Section 1983 authorizes damages when a "person" acting "under color of" state law, custom, or usage "subjects any citizen of the United States or other person within the jurisdiction thereof to the deprivation of any rights privileges or immunities secured by the constitution and law." Teague v. Mosley, 552 N.W.2d 646, 648 (Iowa 1996).
A. Substantive Due Process . Crandell contends the due process clause of the United States Constitution required WLVA to have objective, rational criteria for fixing the amount of money it would accept in satisfaction of a teaching contract. He argues that such criteria were entirely lacking here, as the district superintendent conceded the $30,000 figure had "no rhyme or reason to it." This contention implicates substantive rather than procedural due process principles.

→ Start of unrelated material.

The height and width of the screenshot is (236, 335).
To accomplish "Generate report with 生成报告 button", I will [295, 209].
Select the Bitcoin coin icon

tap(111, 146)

Under principles of substantive due process, the government is prohibited from engaging in arbitrary or wrongful actions " `regardless of the fairness of the procedures used to implement them.' " In re Detention of Garren, 620 N.W.2d 275, 284 (Iowa 2000) (citations omitted). A substantive due process analysis, requires us to first determine the nature of the protected right. State v. Hernandez-Lopez, 639 N.W.2d 226, 238 (Iowa 2002). If the right is fundamental, we must apply a strict scrutiny analysis. Id. If it is not, we need only apply a rational basis test. Id.
Our highest court has recognized that a non-probationary teacher has a protected property interest in continued employment, triggering procedural and substantive due process protections upon termination. See Lee v. Giangreco, 490 N.W.2d 814, 817 (Iowa 1992). This interest is not implicated here, as WLVA fully intended to keep Crandell on as a teacher. What is implicated is Crandell's interest in obtaining a release from employment. See Strayer v. Remsen-Union Comm. Sch. Dist., 668 F. Supp. 1275, 1275 (N.D.Iowa 1987).
Assuming without deciding that this interest is a protected property right, we conclude that either under a strict scrutiny or rational basis test, WLVA did not arbitrarily infringe on that right. The district offered to release Crandell from his contract in exchange for a $30,000 payment. Crandell was free to accept or reject this offer. He chose to accept it.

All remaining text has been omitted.